Extrait du document =
********************

On saura au bout du compte que ces deux Lain n’en forment qu’une, mais elles sont les images de deux types d’évolution à l’adolescence. La première que nous connaissons depuis le début a une personnalité timide et renfermée, elle va commencer à s’ouvrir aux gens grâce à son intégration à un groupe de filles. Cela ne se fait pas sans mal, d’ailleurs Lain refuse poliment la première invitation d’Alice à aller au Cyberia. Cette scène met en évidence le manque de confiance en soi de l’héroïne, on voit dans ses yeux l’inquiétude de perdre sa nouvelle amie à cause de ce refus. Puis sa personnalité s’affirme de plus en plus grâce au Wired, cet univers où elle possède une force qu’elle ne croit pas avoir dans le monde réel. Tandis que la deuxième Lain possède l’attitude rebelle, que ce soit dans son langage vulgaire ou l’originalité de ses vêtements. Son agressivité et son attitude sont la représentation de l’opposition des adolescents dans les rapports au pouvoir. Ces deux facettes, bien que semblant être opposées se retrouve chez les adolescents, souvent l’une à la suite de l’autre.

Sa confrontation à une partie de sa personnalité qu’elle ne reconnait pas, va renforcer le déséquilibre intérieur de Lain. Ses parents ne l’aidant pas non plus à s’affirmer, elle va partir en quête de son identité afin de calmer cette inquiétude intérieure. Comme beaucoup d’adolescents, elle se pose les questions « qui je suis? », « d’où je viens? » et « quel est mon but? ». Dans cette recherche elle va alors se demander où sont posées les frontières du réel, de la vérité. Outre les réponses scientifiques, les adolescents se tournent parfois vers la religion qui leur donne un « créateur extérieur ». Comme Lain, beaucoup rejettent cette vision par la suite, d’une part parce qu’elle ne comble pas toutes les questions, d’autre part parce qu’être créé par une entité quelque peu vague ne leur semble pas logique.
Lain va finalement se confronter à son autre « moi ». Mais comme elle ne la reconnaît pas, elle tente alors de la tuer, vu que de son point de vue, elles ne sont pas liées. C’est là, en voyant qu’elle ne peut pas la tuer, qu’elle se rend compte que cette « autre Lain » est une partie d’elle et elle n’a pas d’autre choix pour aller de l’avant que se reconnaitre, s’accepter et s’assumer. Elle illustre cette acceptation par ses phrases : « Lain est Lain » et « je suis moi, il n’existe pas d’autre Lain ».

********************

Données enregistrées =
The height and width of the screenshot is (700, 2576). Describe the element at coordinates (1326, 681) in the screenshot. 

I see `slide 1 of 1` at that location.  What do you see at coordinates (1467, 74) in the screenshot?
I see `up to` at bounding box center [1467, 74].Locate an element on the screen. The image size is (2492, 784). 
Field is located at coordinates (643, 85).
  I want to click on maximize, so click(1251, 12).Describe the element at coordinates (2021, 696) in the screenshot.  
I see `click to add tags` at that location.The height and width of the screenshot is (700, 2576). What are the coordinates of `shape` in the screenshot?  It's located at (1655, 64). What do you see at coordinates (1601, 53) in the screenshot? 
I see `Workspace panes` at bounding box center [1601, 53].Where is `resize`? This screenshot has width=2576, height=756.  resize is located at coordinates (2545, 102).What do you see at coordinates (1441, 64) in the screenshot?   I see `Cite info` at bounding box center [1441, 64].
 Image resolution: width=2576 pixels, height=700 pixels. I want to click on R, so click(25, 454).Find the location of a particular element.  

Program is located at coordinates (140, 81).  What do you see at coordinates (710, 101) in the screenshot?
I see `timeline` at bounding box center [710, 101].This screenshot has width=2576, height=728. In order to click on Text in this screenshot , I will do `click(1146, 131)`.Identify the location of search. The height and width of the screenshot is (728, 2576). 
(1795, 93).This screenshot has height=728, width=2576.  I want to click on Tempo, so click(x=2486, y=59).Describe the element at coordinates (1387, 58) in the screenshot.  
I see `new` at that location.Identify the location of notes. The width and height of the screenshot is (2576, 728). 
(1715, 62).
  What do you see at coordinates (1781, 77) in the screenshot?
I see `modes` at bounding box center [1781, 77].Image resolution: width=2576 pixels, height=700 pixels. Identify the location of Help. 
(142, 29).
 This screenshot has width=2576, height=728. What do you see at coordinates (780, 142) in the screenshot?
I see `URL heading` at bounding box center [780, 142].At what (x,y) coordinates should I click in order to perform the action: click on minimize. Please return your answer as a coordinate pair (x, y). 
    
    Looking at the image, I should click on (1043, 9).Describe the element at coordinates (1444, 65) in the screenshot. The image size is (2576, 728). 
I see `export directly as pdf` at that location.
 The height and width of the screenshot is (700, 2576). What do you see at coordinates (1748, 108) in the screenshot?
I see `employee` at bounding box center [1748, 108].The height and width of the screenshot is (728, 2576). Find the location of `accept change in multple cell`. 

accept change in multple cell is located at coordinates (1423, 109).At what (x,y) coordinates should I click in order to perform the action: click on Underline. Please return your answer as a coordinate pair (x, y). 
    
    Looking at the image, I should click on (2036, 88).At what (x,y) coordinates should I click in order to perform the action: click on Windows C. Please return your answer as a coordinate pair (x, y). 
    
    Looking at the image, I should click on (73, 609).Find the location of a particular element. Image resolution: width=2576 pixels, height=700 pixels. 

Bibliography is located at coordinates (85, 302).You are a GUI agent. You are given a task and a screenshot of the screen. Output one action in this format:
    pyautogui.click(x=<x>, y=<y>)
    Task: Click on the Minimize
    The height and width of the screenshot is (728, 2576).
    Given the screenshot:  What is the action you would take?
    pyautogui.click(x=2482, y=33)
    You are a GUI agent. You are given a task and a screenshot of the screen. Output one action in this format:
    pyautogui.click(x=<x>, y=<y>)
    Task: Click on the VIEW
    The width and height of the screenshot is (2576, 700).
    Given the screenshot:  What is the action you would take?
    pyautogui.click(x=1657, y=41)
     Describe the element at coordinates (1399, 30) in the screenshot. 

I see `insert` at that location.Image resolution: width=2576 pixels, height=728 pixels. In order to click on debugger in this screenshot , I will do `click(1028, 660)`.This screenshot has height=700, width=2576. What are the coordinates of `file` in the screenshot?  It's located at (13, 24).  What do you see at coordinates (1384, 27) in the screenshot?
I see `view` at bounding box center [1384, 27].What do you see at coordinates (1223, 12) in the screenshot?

********************

Travail à faire =
[1] Dans l'analyse sur Lain, quelle invitation d'Alice l'héroïne refuse-t-elle poliment ?
[2] Veuillez recopier fidèlement le passage de l'analyse sur Lain, de « Sa confrontation à » à « semble pas logique. ».
[3] Rédigez la suite de l'analyse sur Lain, en reprenant après sa dernière phrase.
Ces données proviennent d'une autre source.

Réponses attendues =
[1] Sa première invitation à aller au Cyberia.

[2]
Sa confrontation à une partie de sa personnalité qu’elle ne reconnait pas, va renforcer le déséquilibre intérieur de Lain. Ses parents ne l’aidant pas non plus à s’affirmer, elle va partir en quête de son identité afin de calmer cette inquiétude intérieure. Comme beaucoup d’adolescents, elle se pose les questions « qui je suis? », « d’où je viens? » et « quel est mon but? ». Dans cette recherche elle va alors se demander où sont posées les frontières du réel, de la vérité. Outre les réponses scientifiques, les adolescents se tournent parfois vers la religion qui leur donne un « créateur extérieur ». Comme Lain, beaucoup rejettent cette vision par la suite, d’une part parce qu’elle ne comble pas toutes les questions, d’autre part parce qu’être créé par une entité quelque peu vague ne leur semble pas logique.

[3]
La quête de l’identité atteint alors un cap lorsque l’adolescent intègre aussi les autres à son monde, qu’il se rend compte qu’il est tel qu’il est et que les autres ne le verront pas comme lui se connaît et qu’il fait avec. Lain le met à jour en disant « Les gens n’ont de substance que dans la mémoire des autres. C’est pour ça qu’il y avait plusieurs moi. Je ne suis pas différente, j’étais simplement dans l’esprit de beaucoup de gens ».

Tant que l’on s’accepte soi tel que l’on se connait, que l’on prend conscience du regard des autres, de son vécu, de ce que l’on vit, de ce que l’on fait et de ce que l’on veut devenir, on s’est finalement trouvé.
Lain nous dira : « Ma mémoire n’est pas seulement le passé, elle peut être le présent et le futur ».

 

 

1 ou « Imagos parentales » : parents imaginés par l’enfant tels des parents de conte de fée, image rassurante des parents de l’enfance.

2 Ne pas confondre le dédoublement de personnalité avec les schizophrénies. Les schizophrénies peuvent se matérialiser par une altération de la perception de la réalité ou des dysfonctionnements sociaux et comportementaux entre autres. Tandis que le dédoublement de personnalité est une coexistence chez le même individu d’un comportement normal, conscient et adapté au milieu qui l’entoure et d’un comportement anormal lié à l’inconscient, automatique et inadapté.

8 commentaires

1 SucreDeLune le 12/01/2009
D'habitude, je n'aime pas trop les études sur le rapport d'une oeuvre visuelle à l'adolescence (cf toutes celles qu'on a eu sur Dragon Ball).

Néanmoins, là, je suis bluffée o_o, car à chaque remarque que tu as faite, je pensais en même temps "ah oui, tiens, c'est vrai ça..."

Je suis entièrement convaincue par ton article, les exemples que tu as pris sont incroyablement pertinents et m'ont faite découvrir Lain sous un oeil nouveau. D'ailleurs, ça m'a même donnée envie de revoir cette série xD.

Merci pour cette très bonne lecture !!!
Juste pour revenir ta définition des imagos parentaux qui n'est pas exacte.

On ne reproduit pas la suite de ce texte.